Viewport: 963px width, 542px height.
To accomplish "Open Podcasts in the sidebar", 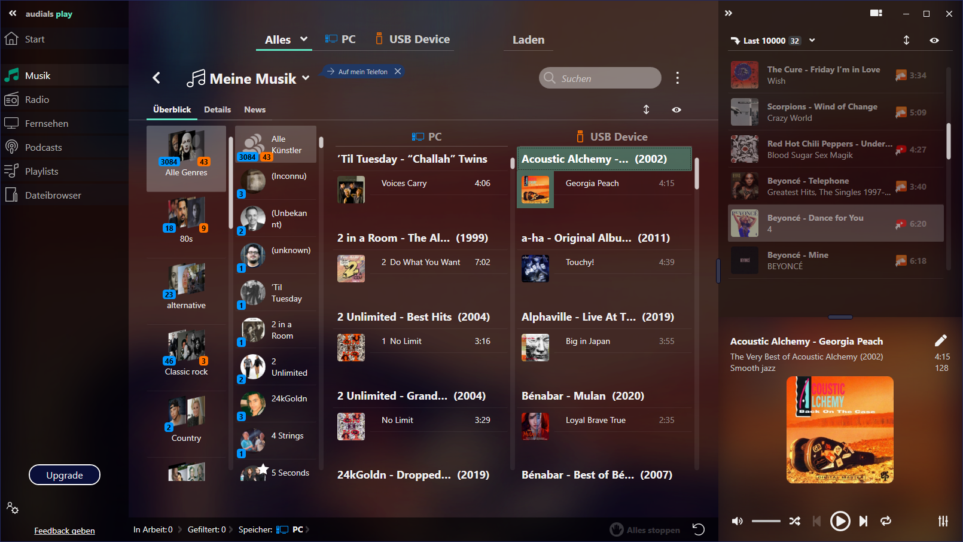I will click(x=43, y=147).
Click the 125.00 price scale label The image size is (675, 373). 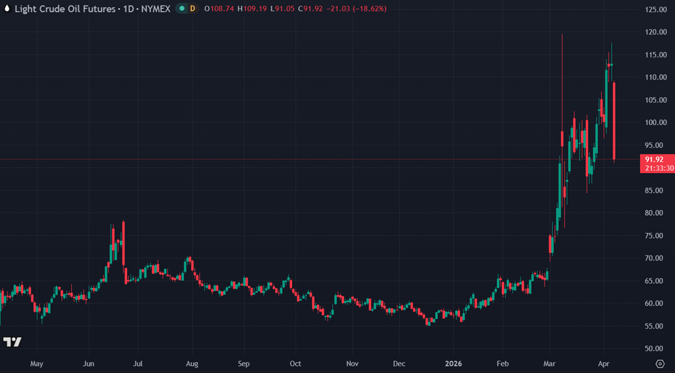pos(657,9)
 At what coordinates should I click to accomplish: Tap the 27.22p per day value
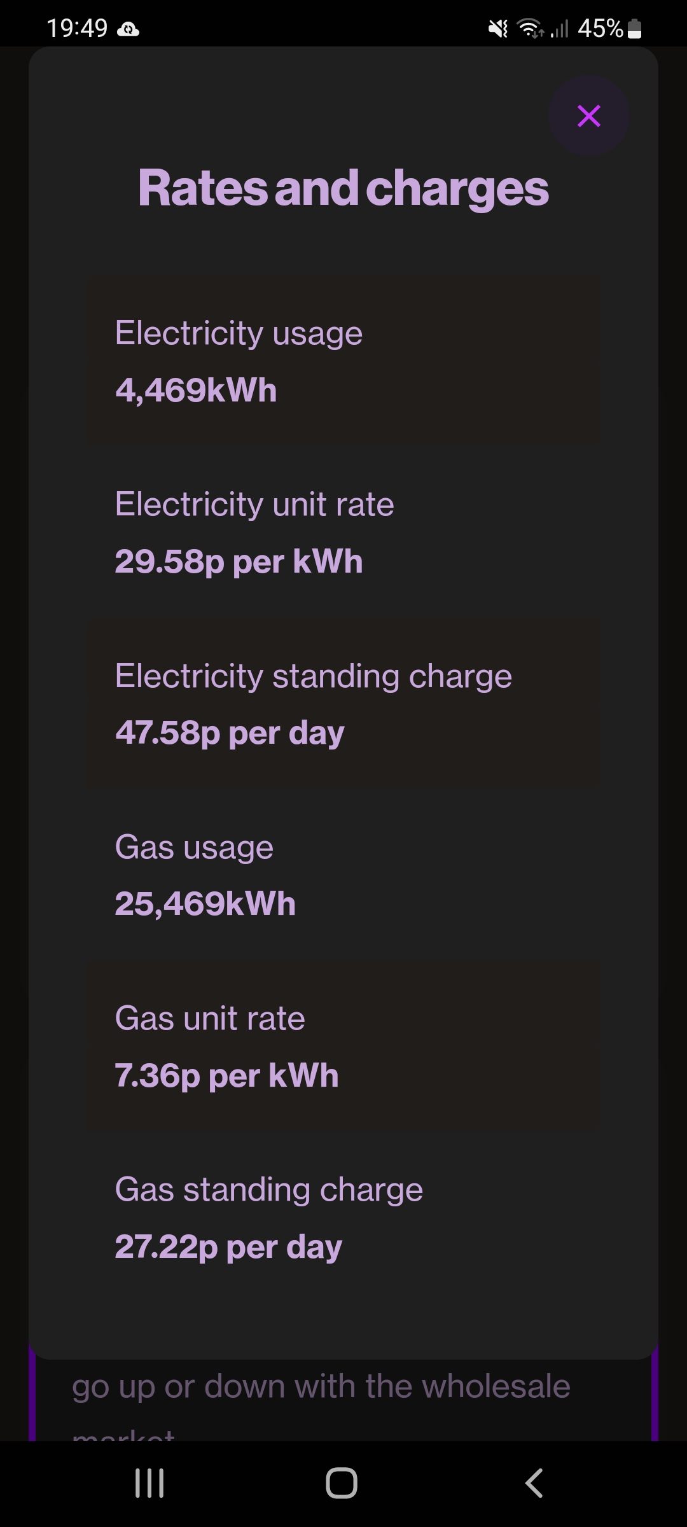(228, 1246)
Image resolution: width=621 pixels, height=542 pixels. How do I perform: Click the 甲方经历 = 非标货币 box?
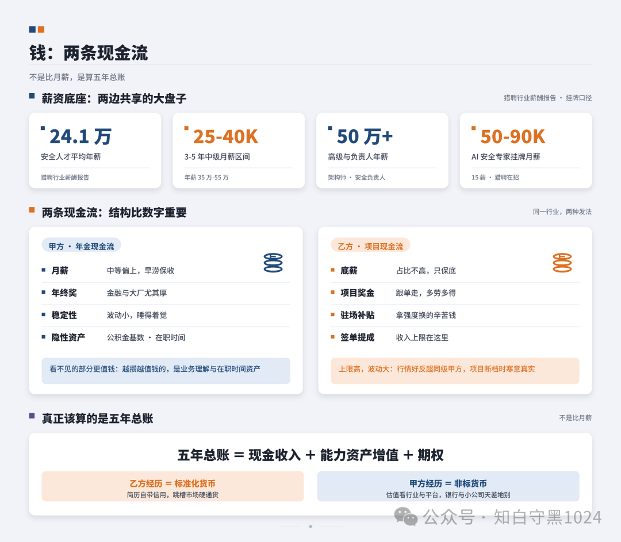449,486
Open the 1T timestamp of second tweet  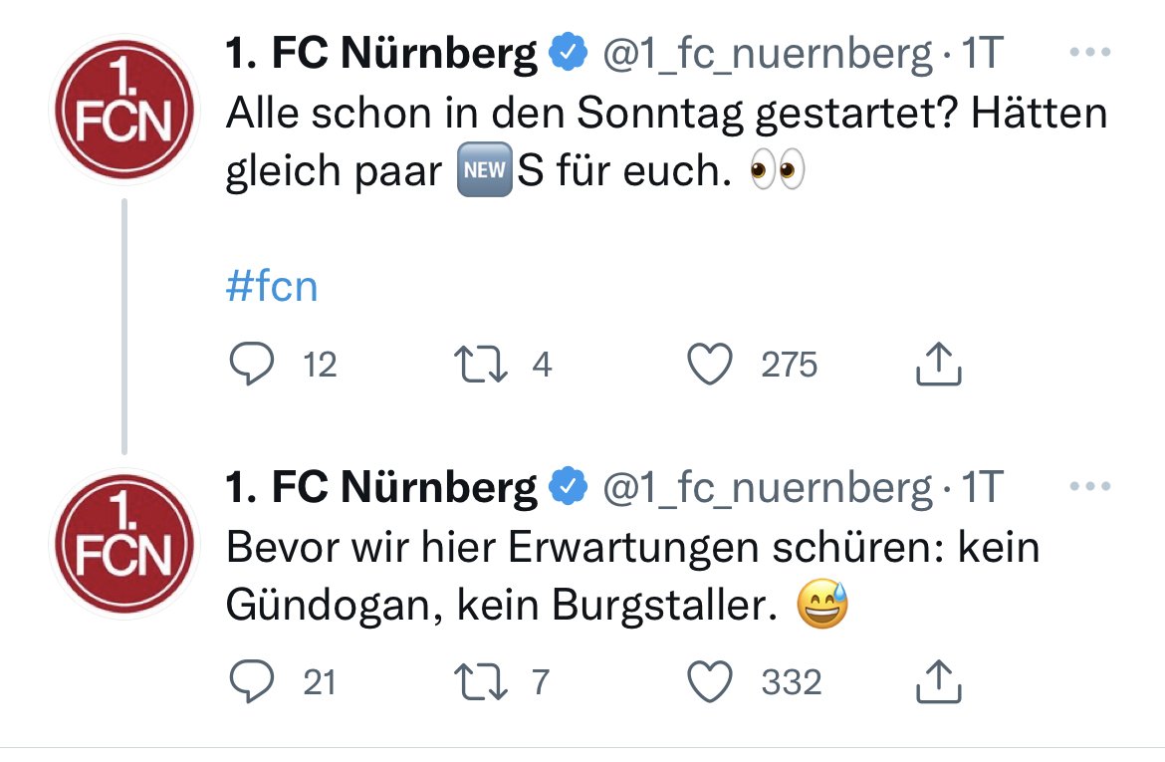click(x=983, y=487)

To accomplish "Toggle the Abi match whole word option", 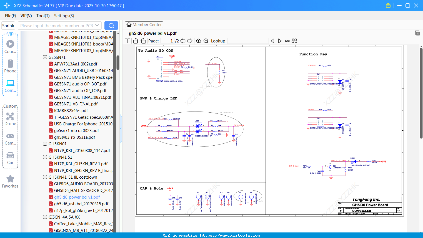I will tap(287, 41).
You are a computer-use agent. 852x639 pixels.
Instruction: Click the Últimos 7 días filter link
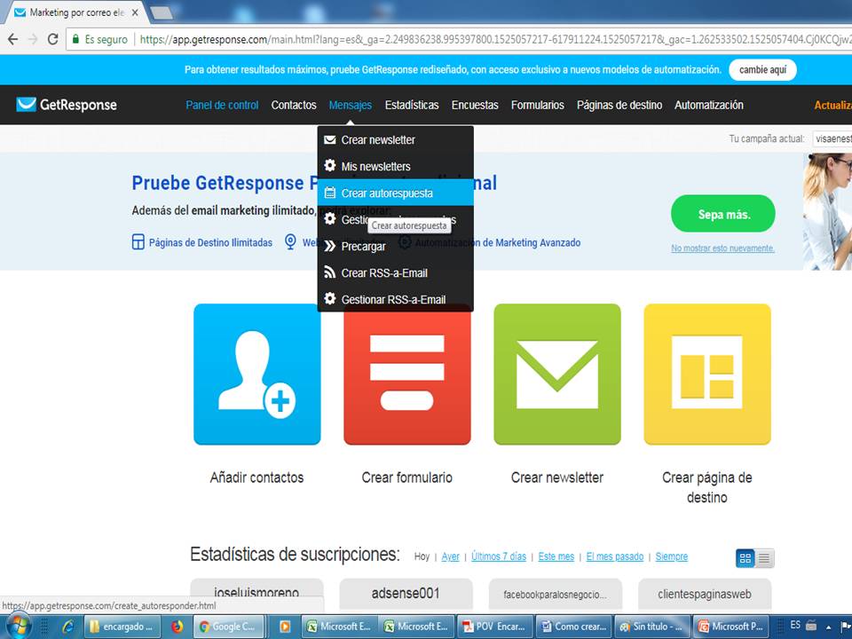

• • •

- **Exercise description**:
Beginning at the line containing "You are a computer-use agent. 852x639 pixels.", restate every line through the end of the material above exactly; omit the pictures.

- **Answer to this problem**:
You are a computer-use agent. 852x639 pixels.
Instruction: Click the Últimos 7 días filter link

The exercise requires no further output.